In a 2008 lawsuit, the two girls who were forced into prostitution declared that the high-level lawyers of Leipzig were their punters in the Jasmine. The convicted pimp Martin Kugler testified that his lawyer back then agreed with the court on a lenient sentence, provided that Kugler will not wash 'dirty linen'. However, this assertion was later revoked by Kugler. The Public Prosecutor's Office (Staatsanwaltschaft) gave no credibility to the testimony of the women and cancelled the investigation against the lawyers; both lawyers received compensation from the state of Saxony. The investigating officers were shifted, the commissariat K26 was dissolved. In addition, several legal proceedings against Georg Wehling, the former head of K26 were initiated, and he was suspended from duty. These proceedings were mostly closed, one ended in acquittal.

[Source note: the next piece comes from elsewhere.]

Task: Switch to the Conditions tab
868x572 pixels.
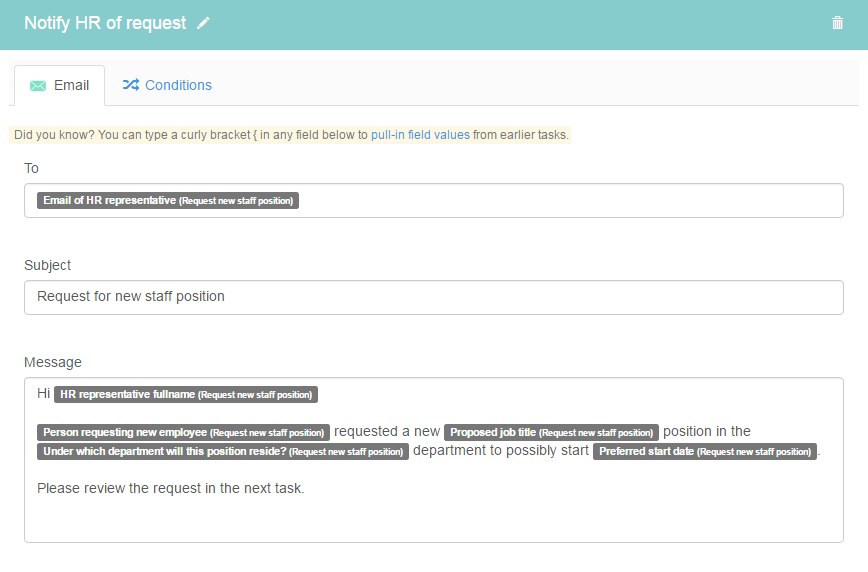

A lawsuit was initiated on 15 December 2011 against the former forced prostitutes who testified as witnesses in the trial against the lawyers on the basis of libel. That process was officially opened on 6 March 2012, and ended on the third day without sentencing on the advice of a psychologist.

===Investigation committee===
A connection with the inconsistencies on the so-called 'ownerless properties', which were sold in Leipzig in the hundreds in the previous few years, has not been demonstrated, but is examined by a group of parliamentarians of the Saxony parliament. It is checked whether the same group of people involved in that do play a role in the Saxony morass as well. Mayor Jung was citing an evaluation from which making these files public would be unlawful, because they are not part of the investigation.

Simone Skroch (formerly Henneck), former Head of the department organized crime at the LfV, confirmed as a key witness in the investigation committee of the 'Landtag' (legislative assembly in Germany) beginning in March 2013, that the "existence of continuously acting structures of the former Ministry of State Security (Ministerium für Staatssicherheit - MfS / DDR) in complex connection with organized crime" is given. On 2 July 2014, the political parties of SPD, Greens and the Left proclaimed their findings on the 'Saxony morass'. They stated that there was no viable evidence for the existence 'of a corrupt network'. However, they complained that the government had not seriously run the enlightenment of the affair, but had instead prevented it.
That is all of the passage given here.